The following methods now have parallel versions that use multiprocessing for much faster execution:

### Available Parallel Methods:
- `filterSubhalos_parallel()` - Filter subhalos across galaxy groups
- `correctPositions_parallel()` - Correct positions for periodic boundaries
- `compute_all_pairwise_polar_differences_parallel()` - Compute pairwise differences
- `compute_all_MRL_directionality_parallel()` - Compute MRL values
- `save_to_hdf5_parallel()` - Serialize and save data (data prep is parallel, writing is sequential due to HDF5 limitations)

### Usage:
```python
# Serial (original):
list_of_galaxy_groups.filterSubhalos(minStellarMass=1e9, ...)
list_of_galaxy_groups.correctPositions(boxsize)
list_of_galaxy_groups.compute_all_pairwise_polar_differences()
list_of_galaxy_groups.compute_all_MRL_directionality()
with h5.File(filename, 'w') as f:
    list_of_galaxy_groups.save_to_hdf5(f)

# Parallel (faster):
list_of_galaxy_groups.filterSubhalos_parallel(minStellarMass=1e9, ...)
list_of_galaxy_groups.correctPositions_parallel(boxsize)
list_of_galaxy_groups.compute_all_pairwise_polar_differences_parallel()
list_of_galaxy_groups.compute_all_MRL_directionality_parallel()
with h5.File(filename, 'w') as f:
    list_of_galaxy_groups.save_to_hdf5_parallel(f)

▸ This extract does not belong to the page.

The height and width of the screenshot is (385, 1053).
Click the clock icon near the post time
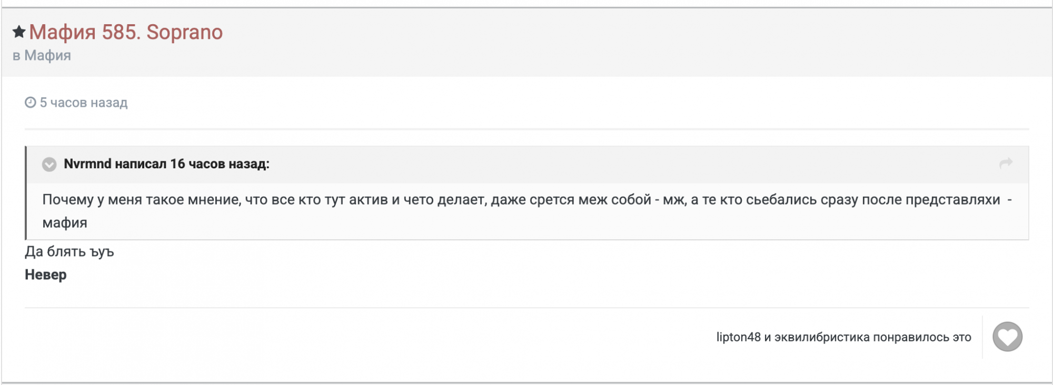click(x=31, y=103)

# Or specify number of processes:
list_of_galaxy_groups.filterSubhalos_parallel(minStellarMass=1e9, n_processes=8, ...)
```

The parallel versions automatically use (CPU count - 1) processes by default.

**Note on save_to_hdf5_parallel:** HDF5 doesn't support concurrent writes, so the actual file writing is still sequential. However, data serialization (converting objects to dictionaries) is done in parallel, which can provide speedup for large datasets with complex structures.